Belgium vs Facebook
On November 9th, 2015, a Belgian court ordered Facebook to stop tracking non-Facebook users, and imposed a fine of $250,000 per day in case of non-compliance. A look at the facts, the rules at hand, and the questions that matter.
The story so far
This is a story about privacy, and about collision between two worlds that are dear to me - Belgium and Silicon Valley. On November 9th, 2015, a Belgian court ordered Facebook to stop tracking non-Facebook members in Belgium and gave the company 48 hours to comply. A fine of $250,000 per day was set to encourage cooperation. Unsurprisingly, Facebook immediately stated that it would appeal the judgement.
According to the BBC, the Belgian Privacy Commission stated at the end of November that the judgement had yet to be formally served to Facebook because it is "waiting for an English translation" of the 33 pages (a Dutch version of the judgement can be found here). Facebook stated at that time that it was negotiating with the Belgian Privacy Commission.

- **Provided data**:
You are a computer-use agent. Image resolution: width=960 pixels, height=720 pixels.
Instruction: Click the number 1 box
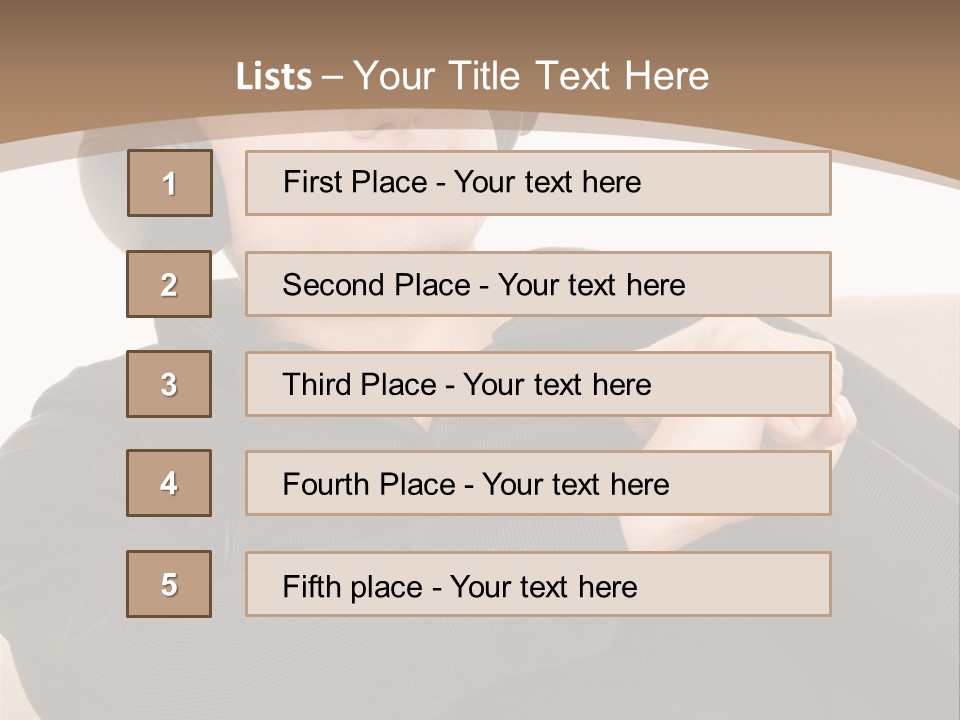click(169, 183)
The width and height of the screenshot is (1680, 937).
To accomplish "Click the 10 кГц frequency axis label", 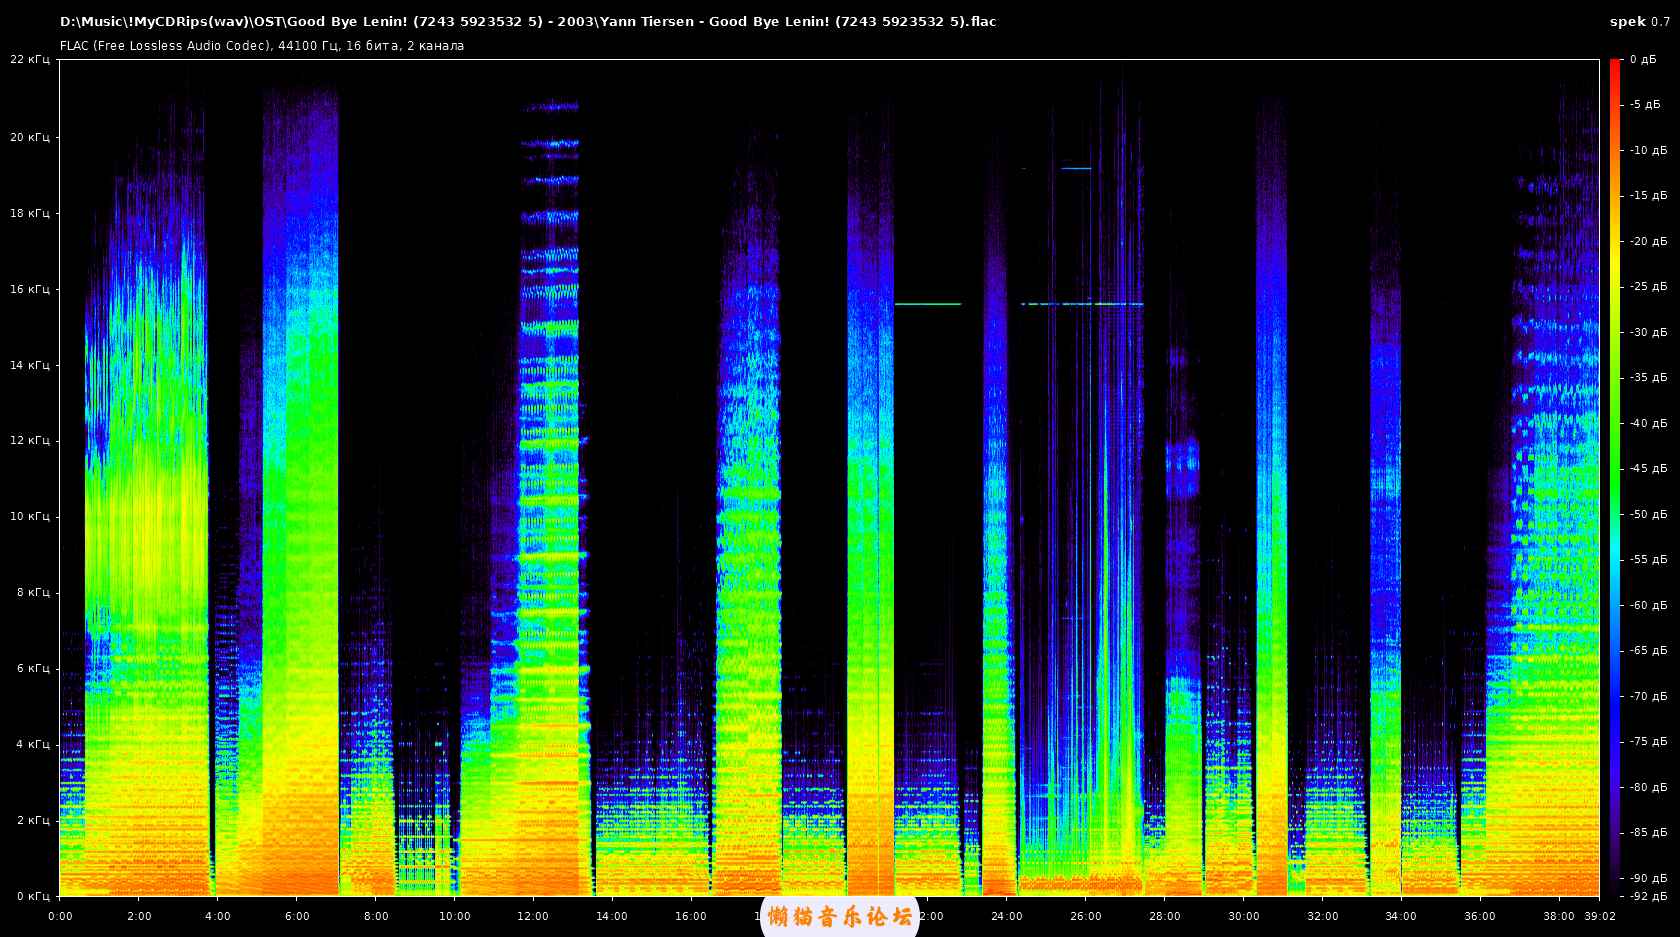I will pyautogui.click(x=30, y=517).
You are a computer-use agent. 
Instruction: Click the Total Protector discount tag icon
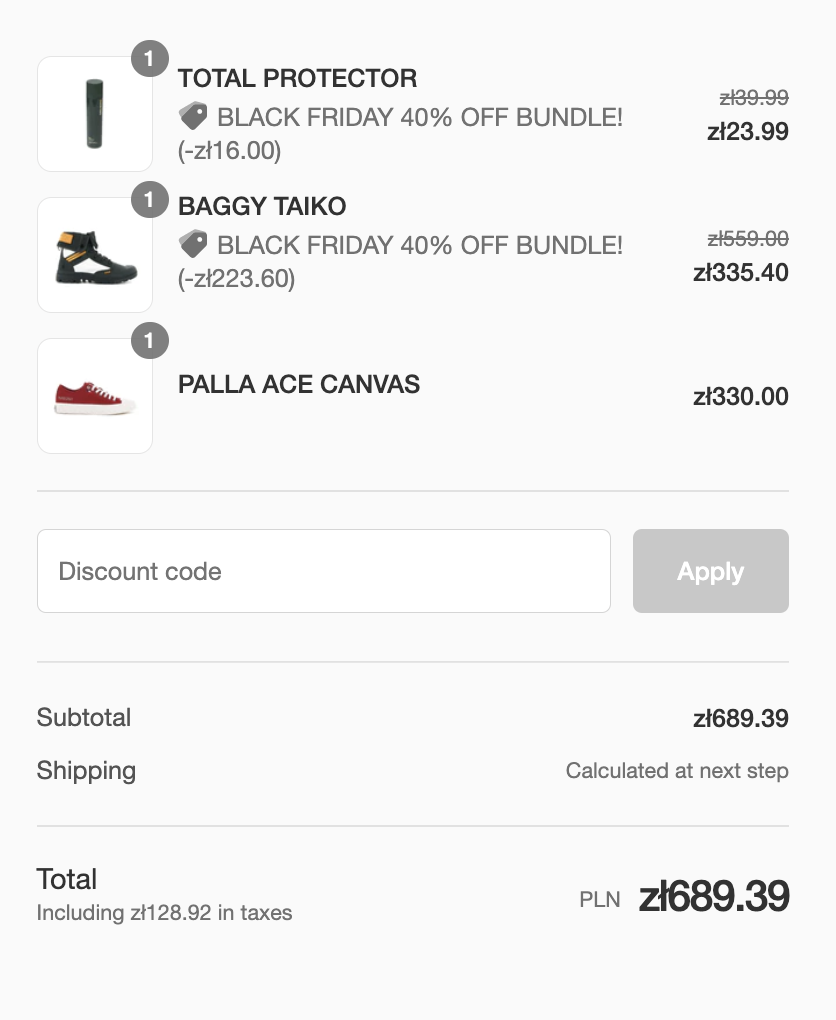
--
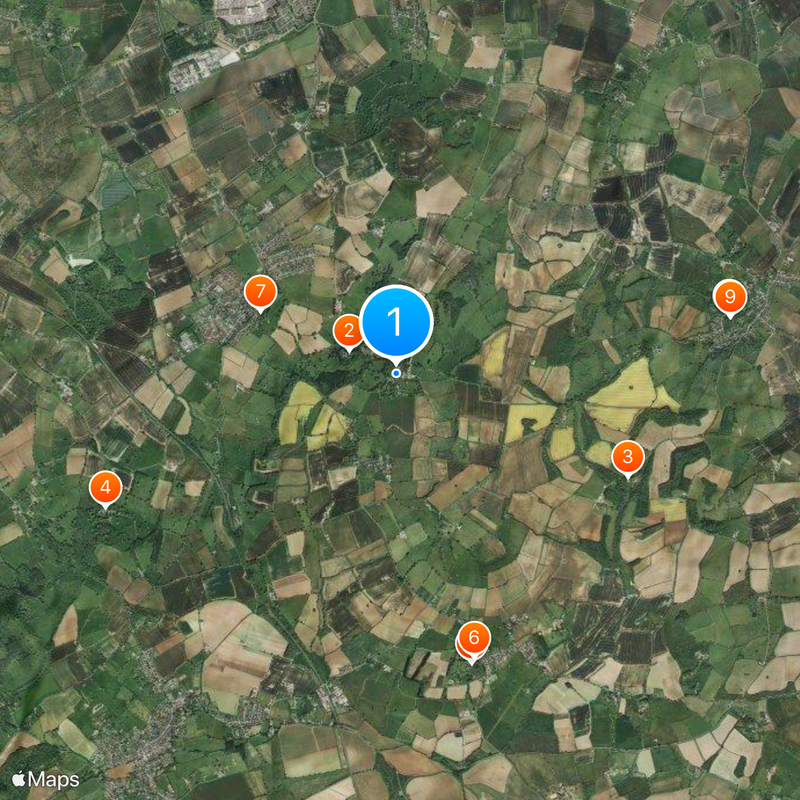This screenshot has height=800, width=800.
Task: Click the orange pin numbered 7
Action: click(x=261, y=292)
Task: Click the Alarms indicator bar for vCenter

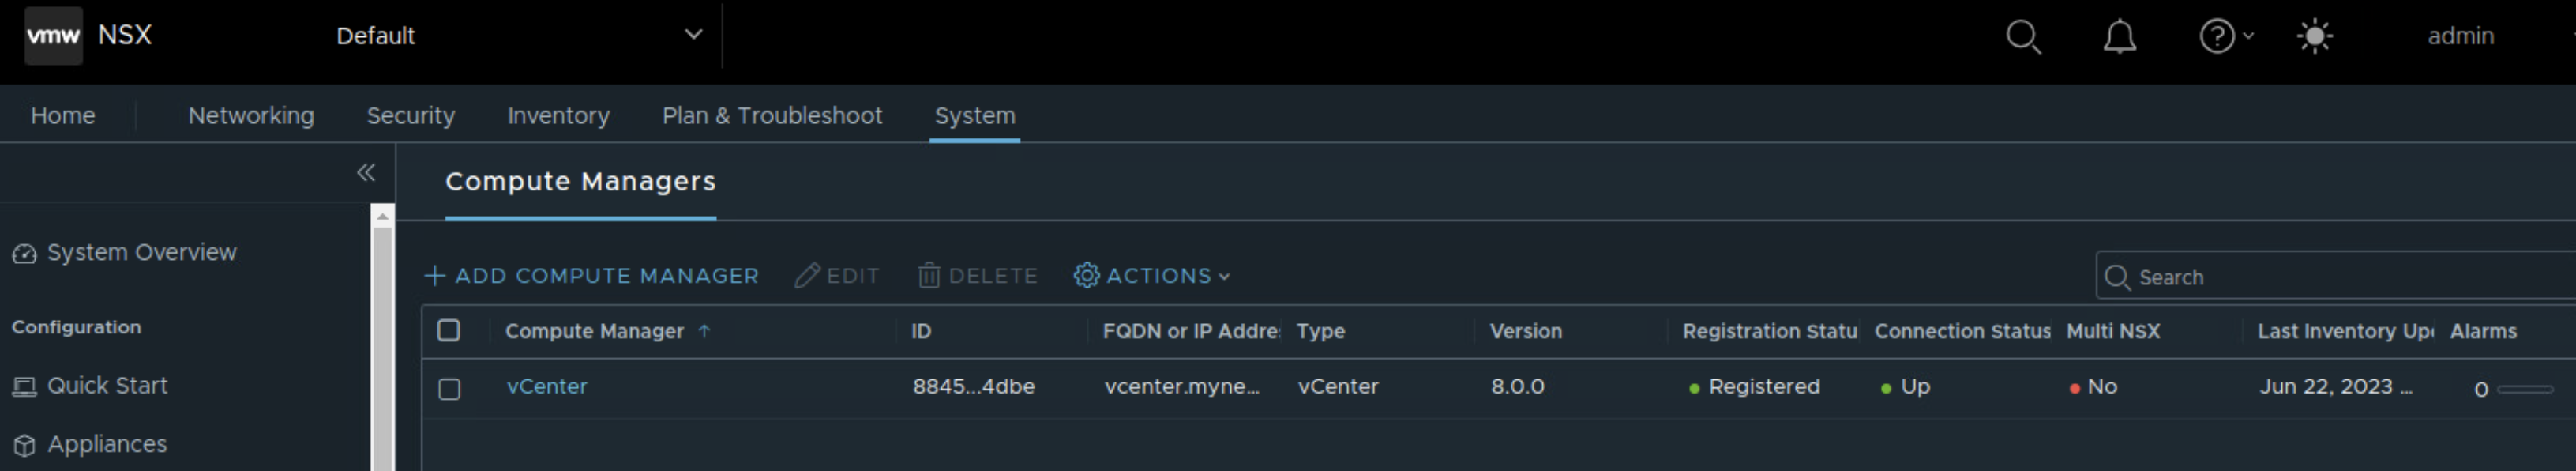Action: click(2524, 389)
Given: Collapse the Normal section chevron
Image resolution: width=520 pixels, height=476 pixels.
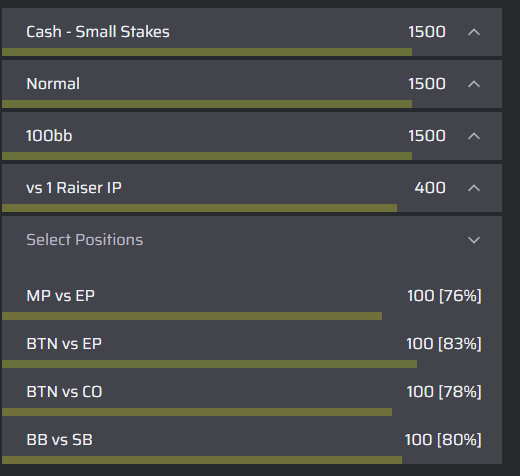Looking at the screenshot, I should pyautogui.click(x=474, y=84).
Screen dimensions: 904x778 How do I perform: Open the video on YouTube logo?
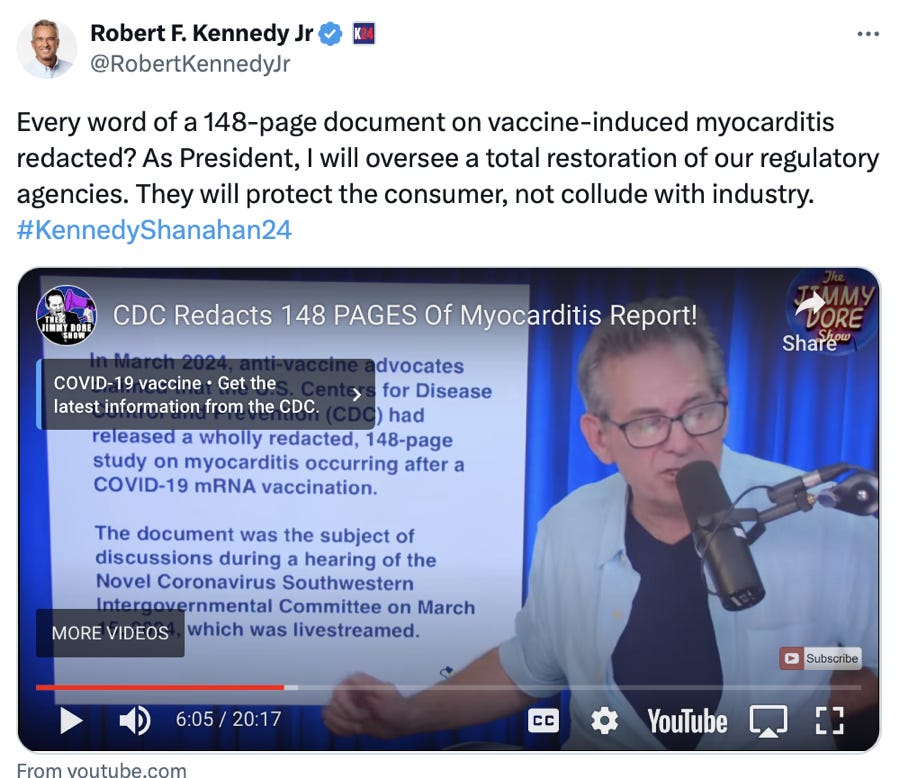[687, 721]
==
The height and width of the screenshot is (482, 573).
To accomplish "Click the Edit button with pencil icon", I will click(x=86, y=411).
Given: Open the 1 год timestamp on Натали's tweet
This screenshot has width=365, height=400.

- **Directives**:
(a) Reproduce the entire Belgium vs Facebook article word for word.
(b) Identify every line of the entries that contains the string "Open" and copy each of those lines. Case counts.

- **In response**:
(a)
Belgium vs Facebook
On November 9th, 2015, a Belgian court ordered Facebook to stop tracking non-Facebook users, and imposed a fine of $250,000 per day in case of non-compliance. A look at the facts, the rules at hand, and the questions that matter.
The story so far
This is a story about privacy, and about collision between two worlds that are dear to me - Belgium and Silicon Valley. On November 9th, 2015, a Belgian court ordered Facebook to stop tracking non-Facebook members in Belgium and gave the company 48 hours to comply. A fine of $250,000 per day was set to encourage cooperation. Unsurprisingly, Facebook immediately stated that it would appeal the judgement.
According to the BBC, the Belgian Privacy Commission stated at the end of November that the judgement had yet to be formally served to Facebook because it is "waiting for an English translation" of the 33 pages (a Dutch version of the judgement can be found here). Facebook stated at that time that it was negotiating with the Belgian Privacy Commission.

(b)
Screen dimensions: 904x778 How do I perform: Open the video on YouTube logo?
Given: Open the 1 год timestamp on Натали's tweet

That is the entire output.